Cheap Gadgets I Love: Solar Lights, Smart Plugs & More

Illumine the path to your door with motion-activated solar lights.

Maybe I’m easy to please, but on these dark winter evenings when I arrive home, it always makes me happy that my porch lights up as I approach and a light is on in my living room. I feel like my small, humble abode is welcoming me.

In the past I’d struggle in the dark to put the key in the door, and I tried different things: leaving the porch light on for hours so that it would be on when I arrived home, or hooking up a smart bulb that ran off its own wireless network separate from my Wi-Fi. Neither was satisfactory.

Then I bought a set of four MPOW motion-activated solar lights for around $25 on Amazon. I screwed one to the railing on my porch, and it has performed flawlessly for three years, with the 20 small LED light bulbs brightly illuminating my porch and staying on for about a minute after I go inside. Even when the solar sensors and motion sensor are covered with ice, it still works.

Now I can’t find the exact same offering on Amazon, but there are many similar motion-activated solar lights, such as the $29 Solar Lights four-pack, each with 40 LED bulbs.

I couldn’t be happier with this inexpensive gadget. I used one of the lights and gave the other three to friends.

My living room is illuminated when I arrive home, thanks to my iHome smart plug. I inserted it into a wall socket, then plugged my lamp into it. I downloaded the iHome app to my smartphone and then configured it so that the light goes on in the early evening and goes off around the time I start getting ready for bed.

The plug connects to my Wi-Fi network. I can control it with the iHome app or with Apple’s HomeKit app, which lets me consolidate all my smart home devices in one interface.

Not only that, but I was also able to make a connection between the plug and my Amazon Echo smart speaker. I can simply say, “Alexa, turn on light,” and my lamp will go on if I want to use it sometime other than the evening hours when it’s on.

I don’t recall how much I paid for it (or if I got it for free in order to review it for iPhone Life magazine), and I don’t see it on Amazon now. But there are a huge number of similar offerings, such as the Kasa two-pack for $15.

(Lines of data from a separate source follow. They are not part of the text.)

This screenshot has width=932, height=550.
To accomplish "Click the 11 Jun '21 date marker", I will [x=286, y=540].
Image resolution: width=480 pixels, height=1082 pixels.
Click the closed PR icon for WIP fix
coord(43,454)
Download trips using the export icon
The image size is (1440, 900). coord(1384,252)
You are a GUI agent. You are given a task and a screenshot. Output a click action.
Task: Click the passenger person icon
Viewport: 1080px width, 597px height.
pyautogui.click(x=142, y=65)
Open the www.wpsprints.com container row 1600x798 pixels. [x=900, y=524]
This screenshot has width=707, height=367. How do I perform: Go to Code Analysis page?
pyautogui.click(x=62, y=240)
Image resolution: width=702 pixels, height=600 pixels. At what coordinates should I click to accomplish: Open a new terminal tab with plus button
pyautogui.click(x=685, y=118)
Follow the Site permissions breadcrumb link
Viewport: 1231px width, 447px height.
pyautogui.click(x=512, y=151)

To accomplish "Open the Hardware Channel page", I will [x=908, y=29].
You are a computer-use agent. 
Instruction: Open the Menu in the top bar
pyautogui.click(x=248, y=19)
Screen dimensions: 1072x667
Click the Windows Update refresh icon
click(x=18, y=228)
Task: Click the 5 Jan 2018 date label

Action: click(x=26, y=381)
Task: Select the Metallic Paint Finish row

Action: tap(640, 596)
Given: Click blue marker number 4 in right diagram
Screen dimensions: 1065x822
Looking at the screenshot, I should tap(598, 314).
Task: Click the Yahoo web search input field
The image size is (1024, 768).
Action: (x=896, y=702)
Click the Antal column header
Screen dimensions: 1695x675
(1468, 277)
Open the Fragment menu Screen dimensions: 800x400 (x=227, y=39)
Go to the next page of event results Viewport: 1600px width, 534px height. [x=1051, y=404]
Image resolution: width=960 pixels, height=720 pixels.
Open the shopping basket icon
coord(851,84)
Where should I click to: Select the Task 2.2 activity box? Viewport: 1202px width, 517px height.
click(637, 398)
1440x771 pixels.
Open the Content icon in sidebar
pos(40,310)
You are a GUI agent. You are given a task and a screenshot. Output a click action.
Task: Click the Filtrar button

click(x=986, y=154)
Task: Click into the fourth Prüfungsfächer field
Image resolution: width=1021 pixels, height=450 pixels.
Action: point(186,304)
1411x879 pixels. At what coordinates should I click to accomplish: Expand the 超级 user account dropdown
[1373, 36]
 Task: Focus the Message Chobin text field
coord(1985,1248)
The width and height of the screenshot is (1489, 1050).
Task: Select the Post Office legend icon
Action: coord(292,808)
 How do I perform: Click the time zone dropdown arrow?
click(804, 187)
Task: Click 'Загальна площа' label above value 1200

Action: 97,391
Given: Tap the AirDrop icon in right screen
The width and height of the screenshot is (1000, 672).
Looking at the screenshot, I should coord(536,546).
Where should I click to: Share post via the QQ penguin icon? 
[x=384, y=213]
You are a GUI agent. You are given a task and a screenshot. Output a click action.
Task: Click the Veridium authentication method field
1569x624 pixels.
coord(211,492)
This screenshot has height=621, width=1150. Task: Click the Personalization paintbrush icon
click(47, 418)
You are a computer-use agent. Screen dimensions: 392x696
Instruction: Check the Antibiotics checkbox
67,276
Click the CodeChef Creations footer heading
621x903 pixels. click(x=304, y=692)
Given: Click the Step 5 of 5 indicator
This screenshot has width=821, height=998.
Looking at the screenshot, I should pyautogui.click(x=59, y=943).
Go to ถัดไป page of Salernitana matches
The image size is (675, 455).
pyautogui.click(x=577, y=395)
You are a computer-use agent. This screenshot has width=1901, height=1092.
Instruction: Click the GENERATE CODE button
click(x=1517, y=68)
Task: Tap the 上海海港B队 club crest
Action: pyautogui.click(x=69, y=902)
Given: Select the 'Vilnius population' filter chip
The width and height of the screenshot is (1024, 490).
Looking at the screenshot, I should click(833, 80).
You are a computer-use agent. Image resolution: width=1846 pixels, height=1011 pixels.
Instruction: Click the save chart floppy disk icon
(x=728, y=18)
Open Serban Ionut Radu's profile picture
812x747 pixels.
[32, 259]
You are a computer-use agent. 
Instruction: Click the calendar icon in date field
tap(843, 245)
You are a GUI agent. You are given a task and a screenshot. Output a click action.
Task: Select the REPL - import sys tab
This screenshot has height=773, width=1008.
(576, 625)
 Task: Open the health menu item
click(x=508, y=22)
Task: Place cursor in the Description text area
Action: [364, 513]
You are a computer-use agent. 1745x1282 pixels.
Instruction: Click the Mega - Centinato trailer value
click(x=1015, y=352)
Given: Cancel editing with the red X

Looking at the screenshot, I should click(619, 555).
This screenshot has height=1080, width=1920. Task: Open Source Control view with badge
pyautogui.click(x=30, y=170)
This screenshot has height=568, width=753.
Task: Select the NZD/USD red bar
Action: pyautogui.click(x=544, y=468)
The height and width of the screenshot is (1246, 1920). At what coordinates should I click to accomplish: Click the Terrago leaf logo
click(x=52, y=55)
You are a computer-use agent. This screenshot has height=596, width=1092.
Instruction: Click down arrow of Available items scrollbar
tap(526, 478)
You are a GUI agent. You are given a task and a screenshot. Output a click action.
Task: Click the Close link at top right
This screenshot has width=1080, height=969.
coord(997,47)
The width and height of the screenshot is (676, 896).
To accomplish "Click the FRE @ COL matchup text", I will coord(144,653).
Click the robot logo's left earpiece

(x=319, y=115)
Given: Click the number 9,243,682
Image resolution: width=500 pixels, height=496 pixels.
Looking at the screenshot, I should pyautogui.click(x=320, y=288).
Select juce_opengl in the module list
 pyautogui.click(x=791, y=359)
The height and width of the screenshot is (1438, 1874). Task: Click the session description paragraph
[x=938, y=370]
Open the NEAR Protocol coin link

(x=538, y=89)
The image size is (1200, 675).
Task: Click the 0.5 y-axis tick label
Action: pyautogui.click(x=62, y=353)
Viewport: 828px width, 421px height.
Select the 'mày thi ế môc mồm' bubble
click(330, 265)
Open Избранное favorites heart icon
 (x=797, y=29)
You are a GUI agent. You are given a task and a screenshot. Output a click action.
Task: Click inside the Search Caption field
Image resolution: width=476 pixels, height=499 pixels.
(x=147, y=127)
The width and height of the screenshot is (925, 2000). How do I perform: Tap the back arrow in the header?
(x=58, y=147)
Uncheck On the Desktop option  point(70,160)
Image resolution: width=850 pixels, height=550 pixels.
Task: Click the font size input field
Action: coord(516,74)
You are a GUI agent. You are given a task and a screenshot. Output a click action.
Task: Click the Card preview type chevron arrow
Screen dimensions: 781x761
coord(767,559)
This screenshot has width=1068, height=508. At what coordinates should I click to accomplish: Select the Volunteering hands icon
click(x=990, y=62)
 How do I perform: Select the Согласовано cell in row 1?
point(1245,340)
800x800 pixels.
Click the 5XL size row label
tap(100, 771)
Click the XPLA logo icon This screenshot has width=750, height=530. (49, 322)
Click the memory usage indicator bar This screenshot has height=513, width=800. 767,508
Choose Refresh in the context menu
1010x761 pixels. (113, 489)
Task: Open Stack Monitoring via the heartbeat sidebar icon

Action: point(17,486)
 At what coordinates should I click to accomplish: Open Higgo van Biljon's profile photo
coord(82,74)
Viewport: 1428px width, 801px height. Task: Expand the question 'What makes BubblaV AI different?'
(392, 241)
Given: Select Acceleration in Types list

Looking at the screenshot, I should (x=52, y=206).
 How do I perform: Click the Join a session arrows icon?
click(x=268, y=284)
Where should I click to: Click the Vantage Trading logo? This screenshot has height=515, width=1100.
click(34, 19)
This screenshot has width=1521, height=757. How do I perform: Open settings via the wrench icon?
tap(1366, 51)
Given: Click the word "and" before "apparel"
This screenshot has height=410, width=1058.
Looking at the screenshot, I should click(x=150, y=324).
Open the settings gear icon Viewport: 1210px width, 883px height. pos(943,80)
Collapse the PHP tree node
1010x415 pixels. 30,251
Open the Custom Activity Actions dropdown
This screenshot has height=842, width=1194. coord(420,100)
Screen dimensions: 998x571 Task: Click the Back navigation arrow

Some of these smart plugs also track energy usage, a feature of my Eve Energy smart plug that I used for a time to track how much energy each of my appliances uses: TV, computer, fridge, monitor, etc.

That was one of four smart home devices the Eve company sent me to review. But my favorite among those is Eve Room, which tracks temperature, air quality, and humidity.

The problem I faced was that my bedroom was never the temperature that I set on my thermostat. I wanted to know exactly the temperature in my bedroom, and what the range was during the night in cold and hot weather.

Eve Room not only tells the current temperature but also keeps a record going back hours, days, and even months. I can glance at a graph showing the temperature during the night, as well as get a listing of the temperature recorded every 10 minutes.

Maybe it seems dumb, but I find I sleep best at a specific temperature, and the data offered by Eve helps me decide where to set my thermostat.

Eve Room also tracks air quality, measuring the level of volatile organic compounds. I find that if my heating and cooling system is running, it pumps plenty of fresh air into my home. But during periods when it doesn’t need to turn on for an extended time, the VOCs jump up, letting me know it’s time to open a window for some fresh air.

Indoor air quality can by affected by outgassing from things such as plastics and by emissions from cleaning products, cooking, flames, and essential oil scents.

Eve Room (which is battery-powered) isn’t cheap, at $100. And like my other smart home devices, I can add it to Apple’s HomeKit app. The devices I’m discussing also typically interface with an Android app that’s similar to HomeKit.

These are the gadgets I use most, but there are more, such as my Elgato Avea smart bulb. I can set it to any color and intensity, via my iPhone. Plus, in the morning I can set it so that it gradually turns on for a period of 30 minutes—while my phone plays a recording of birds in morning song, quietly at first, then louder.

What could be more essential?

Illumine the path to your door with solar lights.